Autrement dit, ce ministre qui est beaucoup plus dans le conseil en propagande que dans la direction du ministère de la Justice, invite ses frères en secte à tenir le même discours et les mêmes arguments qui plaisent à une certaine populace avide de sang, de haine et de vengeance. Ce mail a été envoyé au moment même où des tunisiens honnêtes et civilisés se mobilisaient pour demander la libération du fondateur de la télévision Attounissia, Sami Fehri. Ce n'est donc pas seulement une télévision qui s'est distinguée ces derniers mois par sa liberté de ton et l'excellence de ses émissions, que ce ministre de la justice cherche à faire taire, ou à faire récupérer par d'autres affairistes à la solde d'Ennahda.

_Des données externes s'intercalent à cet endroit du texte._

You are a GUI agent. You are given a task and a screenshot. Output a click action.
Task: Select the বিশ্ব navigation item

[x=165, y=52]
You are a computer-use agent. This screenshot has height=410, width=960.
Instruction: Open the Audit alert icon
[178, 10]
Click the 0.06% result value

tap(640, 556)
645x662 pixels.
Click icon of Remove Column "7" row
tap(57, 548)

Mais c'est un citoyen qui, jusqu'à preuve du contraire, reste innocent de ce dont on l'accuse, sinon, c'est quasiment l'ensemble des hommes d'affaire tunisiens qui seraient en prison parce qu'ils ont traficoté, à un moment ou à un autre, avec le sinistre Belhassen Trabelsi.  

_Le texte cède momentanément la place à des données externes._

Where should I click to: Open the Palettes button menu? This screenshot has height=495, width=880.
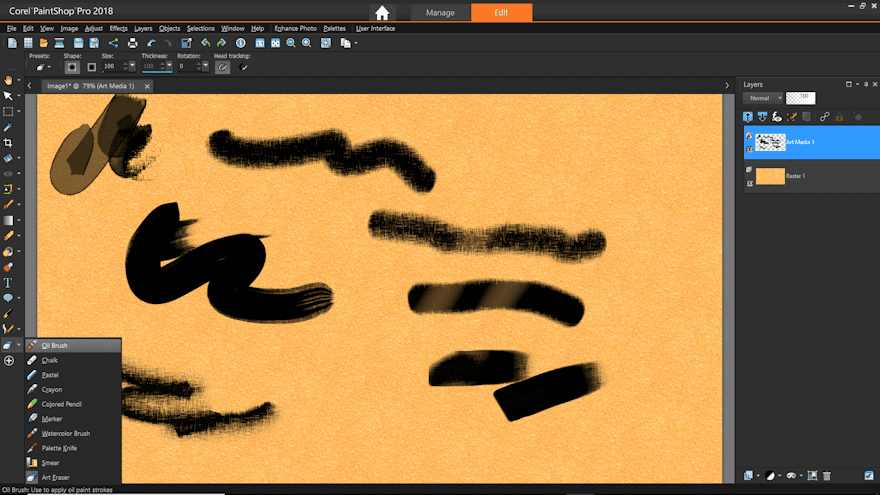pos(334,28)
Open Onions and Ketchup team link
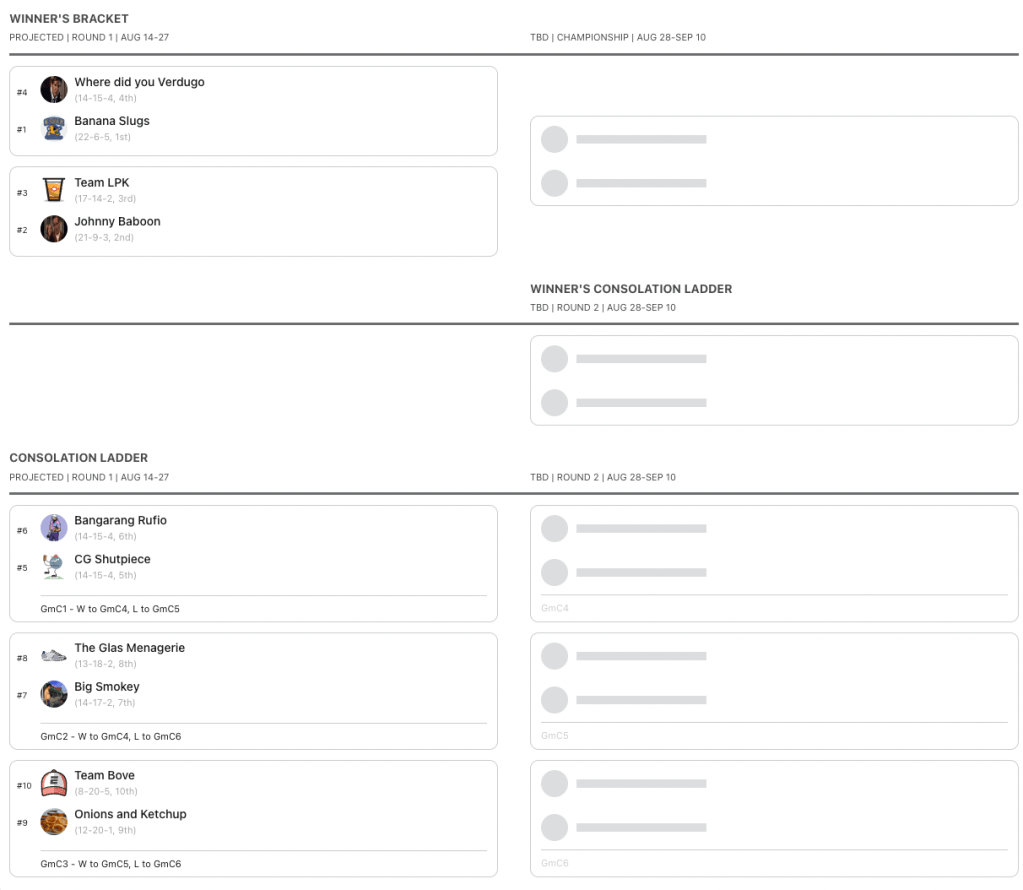This screenshot has height=890, width=1023. [130, 815]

Conscient que cette affaire est devenue un boulet pour l’Etat et un scandale au niveau de certaines  ONG occidentales, d’autant plus qu’il n’y pas dans le dossier d’éléments probants incriminant Sami Fehri, Moncef Marzouki, qui cherche difficilement à conserver son image de militant des droits de l’homme, est tenté de le gracier à l’occasion du 14 janvier, contre l'avis de Mohamed Abbou. Mais il est pris dans un dilemme : ou bien le gracier pour gagner la sympathie d’une opinion publique désormais largement solidaire avec Sami Fehri, ou bien le maintenir en prison pour ne pas contrarier ce qui lui reste du CPR et mécontenter ses amis islamistes auxquels il doit son poste de président provisoire. La rupture avec ses alliés est de toute façon consommée, Ennahda ayant décidé pour les prochaines élections de miser sur un autre candidat plus présentable pour continuer à jouer sa comédie tragi-démocratique, mais Moncef Marzouki souhaite gagner encore un peu de temps avant d’annoncer de façon fracassante sa rupture avec l’islamisme « modéré » en vue de capitaliser au maximum l’effet d’annonce.

Selon des fuites que nous avons pu obtenir du palais de Carthage, Marzouki à l’intention de relâcher, le 14 ou le 15 janvier, le prisonnier politique Sami Fehri. Si cette information s’avère exacte, ce serait la première fois que le président provisoire fera usage des prérogatives présidentielles que lui a concédé Ennahda. S’il y renonce, cela prouverai que Moncef Marzouki est toujours sous l’emprise de son ami et complice Rached Ghannouchi et que les différents entre les deux hommes ne sont que de la poudre aux yeux. Pire encore, cela prouverait que Moncef Marzouki est encore plus dangereux pour l’avenir de la Tunisie que le chef des Frères musulmans et le guide secret des salafistes : Rached Ghannouchi.